### Listed entries
** begin **
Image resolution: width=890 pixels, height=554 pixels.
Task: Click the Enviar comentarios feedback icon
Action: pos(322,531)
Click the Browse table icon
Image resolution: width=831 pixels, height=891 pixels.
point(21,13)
** end **
** begin **
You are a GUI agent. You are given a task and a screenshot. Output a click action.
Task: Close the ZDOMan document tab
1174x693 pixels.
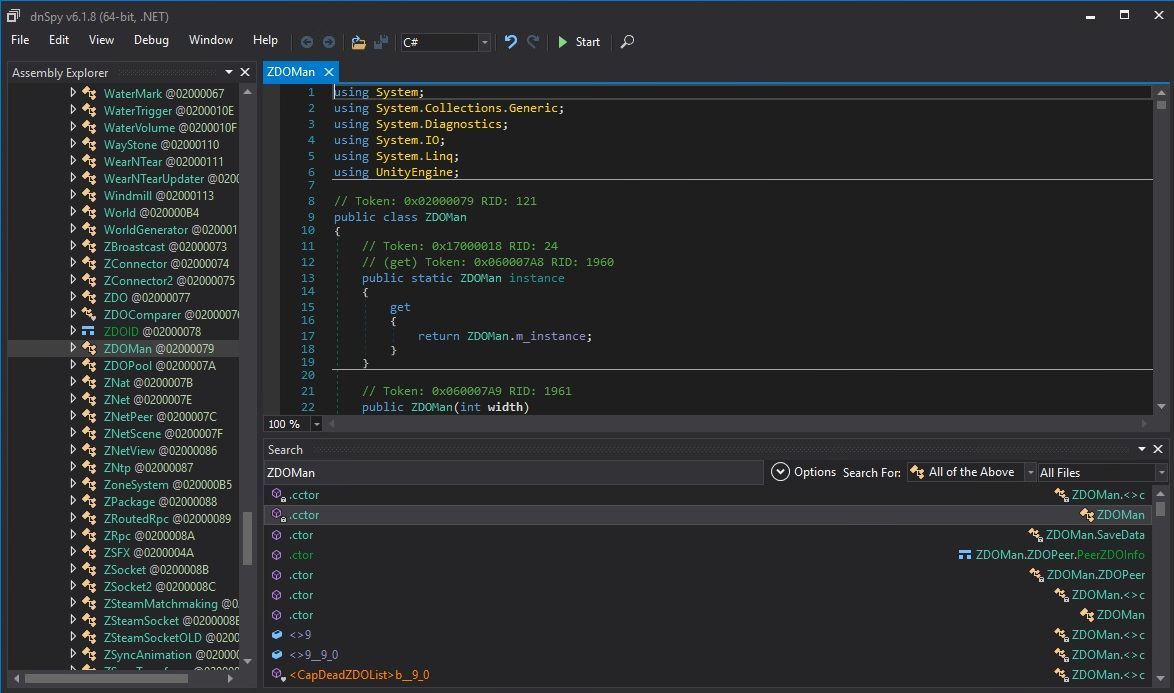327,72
** end **
** begin **
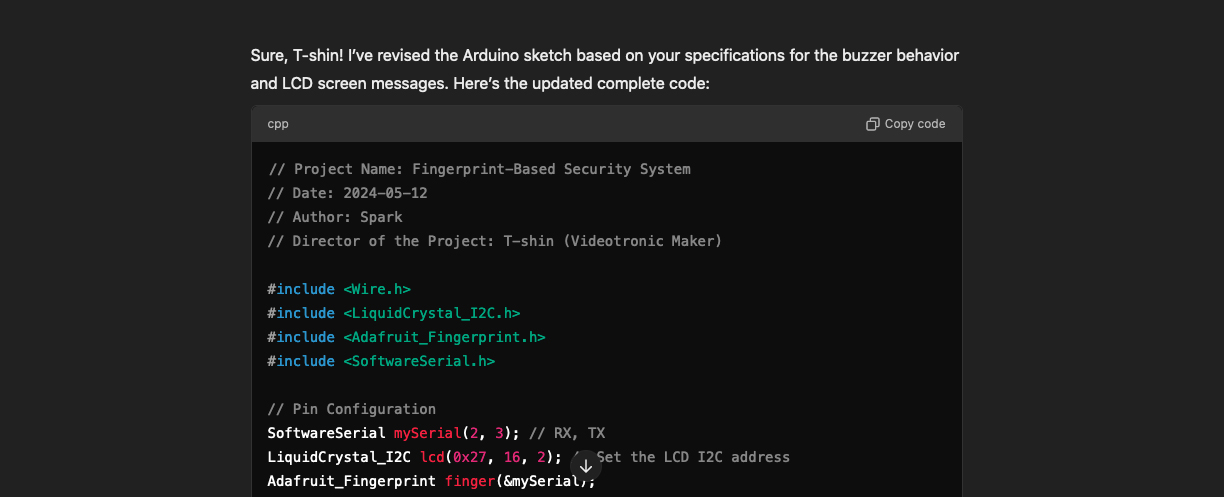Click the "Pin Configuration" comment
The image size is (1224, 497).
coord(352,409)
** end **
### Exercise prompt
Arrange the records above as a numbered list, from the line containing "Image resolution: width=890" up to and including the line containing "point(21,13)", and leave out any blank lines.

### Response
1. Image resolution: width=890 pixels, height=554 pixels.
2. Task: Click the Enviar comentarios feedback icon
3. Action: pos(322,531)
4. Click the Browse table icon
5. Image resolution: width=831 pixels, height=891 pixels.
6. point(21,13)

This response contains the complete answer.